1995 yılına gelindiğinde ise Prof. Dr. Klaus Schmidt'in bilimsel danışmanlığında kazılar başladı.
0. Hırsızlığa maruz kaldı
2010 yılında kazılar sırasında çıkartılan 40 santimetre boyunda, 25-30 kilogram ağırlığında taştan yapılmış ve üzerinde hayvan figürleri olan insan başı heykeli çıkarıldıktan 2 gün sonra çalındı!
0. 'Güneşe gömme' geleneği
Harran Üniversitesi Fen Edebiyat Fakültesi Sanat Tarihi Bölümü Öğretim Görevlisi ve Göbeklitepe Kazıları İkinci Başkanı Yrd. Doç. Dr. Cihat Kürkçüoğlu yapılan kazı sonucunda ölü gömme geleneğinin Göbeklitepe'de olmadığını söyledi.
Kürkçüoğlu “Taşların üzerindeki kabartmalarda akbaba gibi yırtıcı kuşların insanları yediğini görüyoruz ve buradan anlıyoruz ki Göbeklitepe'de mezar geleneği yoktu. Çatalhöyük'te olduğu gibi, güneşe gömme gibi bir gelenek var neolitik çağda. Ölüler açık havaya bırakılıyor, yırtıcı kuşlar gelip bunları yiyordu. Belki şöyle bir inanış vardı; göğe yükselince bu kuşlar, ölülerin ruhlarının da göğe yükseleceğine inanılıyordu. Bu ilginç bir şey tabi. Bu yöntem Tibet'in bazı bölgelerinde yakın zamana kadar uygulanıyordu.'' dedi.

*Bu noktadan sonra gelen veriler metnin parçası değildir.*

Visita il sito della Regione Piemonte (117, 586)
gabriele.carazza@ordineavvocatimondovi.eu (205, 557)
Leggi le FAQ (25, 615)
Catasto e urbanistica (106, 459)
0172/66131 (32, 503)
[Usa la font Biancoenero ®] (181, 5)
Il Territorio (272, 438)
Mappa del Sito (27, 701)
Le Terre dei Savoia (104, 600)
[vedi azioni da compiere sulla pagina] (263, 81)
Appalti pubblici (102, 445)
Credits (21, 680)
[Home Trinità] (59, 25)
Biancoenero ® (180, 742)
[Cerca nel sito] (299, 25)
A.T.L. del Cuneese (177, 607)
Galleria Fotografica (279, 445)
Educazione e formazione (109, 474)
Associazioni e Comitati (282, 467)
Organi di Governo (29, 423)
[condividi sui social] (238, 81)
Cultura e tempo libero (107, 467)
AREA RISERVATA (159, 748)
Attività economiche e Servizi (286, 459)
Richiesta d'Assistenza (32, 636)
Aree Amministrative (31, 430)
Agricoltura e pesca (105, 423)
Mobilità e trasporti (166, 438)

0. Tarımla değil tapınakla yerleşik hayata geçiş
Göbeklitepe'de bulunanlar göçebe toplumların tarımı öğrenerek yerleşik hayata geçtikleri tezini çürütecek cinsten. Araştırmaların başında bulunan Schmidt'e göre ise avcı ve toplayıcı toplulukların Göbeklitepe gibi dini merkezlerde sürekli olarak bir araya gelmelerinin sonucunda yerleşik hayata geçildi.
Kazıların başındaki Klaus Schmidt 2014 yılında geçirdiği kalp krizi sonucunda hayatını kaybetti.
0. Göbeklitepe UNESCO Dünya Miras Geçici Listesi'nde
Göbeklitepe 2011 yılında UNESCO tarafından Dünya Miras Geçici Listesi'ne alınmıştır.